Initial handling guidelines

Upon arrival, the vial should be stored in liquid nitrogen vapor phase and not at -80°C. Storage at -80°C may result in loss of viability.

1. Thaw the vial in 37°C water bath for approximately 1-2 minutes.
2. Transfer the cell suspension (0.8 mL) to a 15 mL/50 mL conical sterile polypropylene centrifuge tube containing 8.4 mL pre-warmed culture medium, wash vial with an additional 0.8 mL culture medium (total volume 10 mL) to collect remaining cells, and centrifuge at 201 x g (rcf) for 5 minutes at room temperature. 10 mL represents minimum recommended dilution. 20 mL represents maximum recommended dilution.
3. Resuspend the cell pellet in 5 mL pre-warmed culture medium and count using a haemocytometer or alternative cell counting method seed all remaining cells into a T25.
4. Incubate the culture at 37°C incubator with 5% CO2. Check the culture one day after revival and continue to check until 80% confluent. Media change can be given if needed.
5. Once confluent passage into an appropriate flask at a density of 2x104 cells/cm2. Seeding density is given as a guide only and should be scaled to align with individual lab schedules.
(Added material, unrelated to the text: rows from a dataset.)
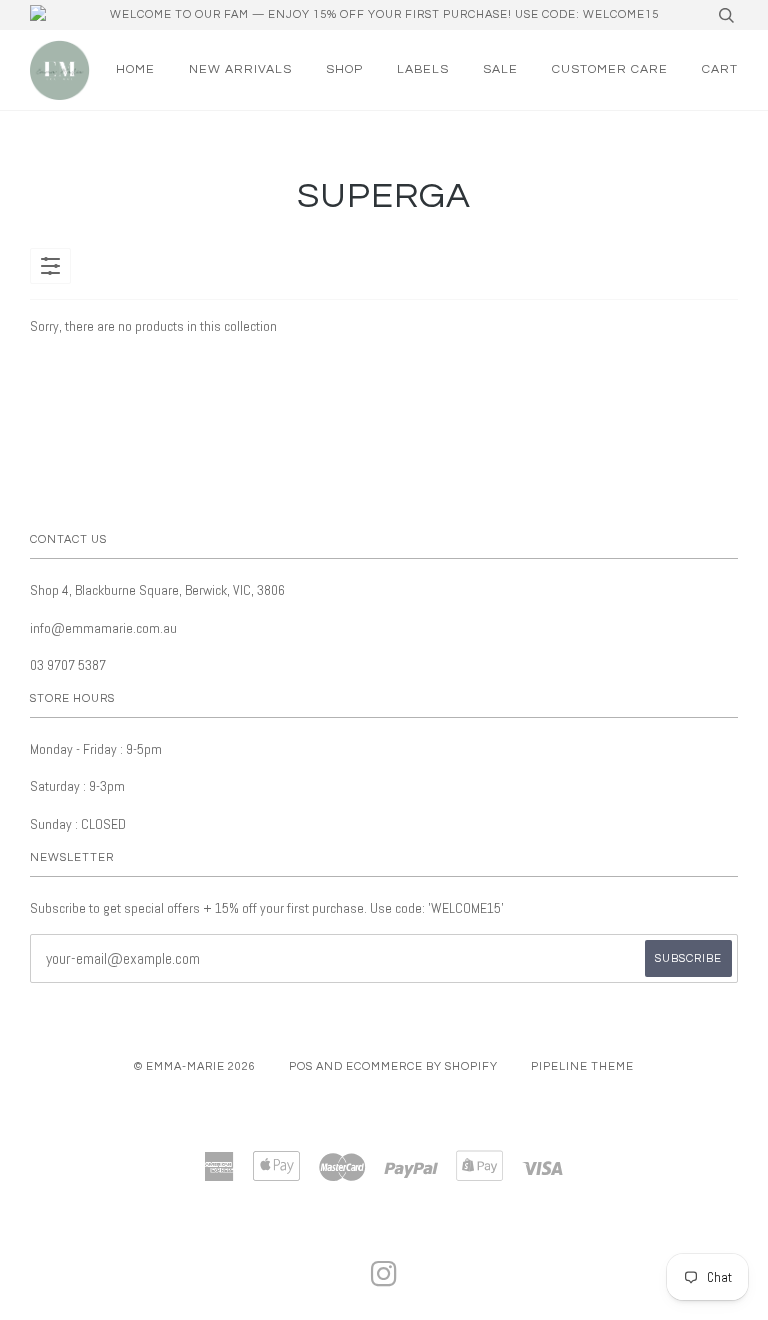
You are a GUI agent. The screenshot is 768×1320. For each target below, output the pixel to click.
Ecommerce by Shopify (422, 1066)
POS (301, 1066)
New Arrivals (240, 69)
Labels (423, 69)
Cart (720, 69)
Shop (344, 69)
Cultures should be monitored daily.

Subculture guidelines
  • Slow to trypsinise.
  • All seeding densities should be based on cell counts gained by established methods.
  • A guide seeding density of 5-7x104 cells/cm2 is recommended.
  • Cells should be passaged when they have achieved 80-90% confluence.
Culture medium

MEM + 10% FBS + 0.01 mg/ml bovine insulin

Cryopreservation medium

Cell Freezing Medium-DMSO Serum free media, contains 8.7% DMSO in MEM supplemented with methyl cellulose.

Cell culture

Biosafety level

EU: 1 US: 1

Adherent/suspension

Adherent

Gender

Female

Product protocols

Product promise

We are committed to supporting your work with high-quality reagents, and we're here for you every step of the way. In the unlikely event that one of our products does not perform as expected, you're protected by our Product Promise.
For full details, please see our Terms & Conditions

Please note: All products are 'FOR RESEARCH USE ONLY. NOT FOR USE IN DIAGNOSTIC OR THERAPEUTIC PROCEDURES'.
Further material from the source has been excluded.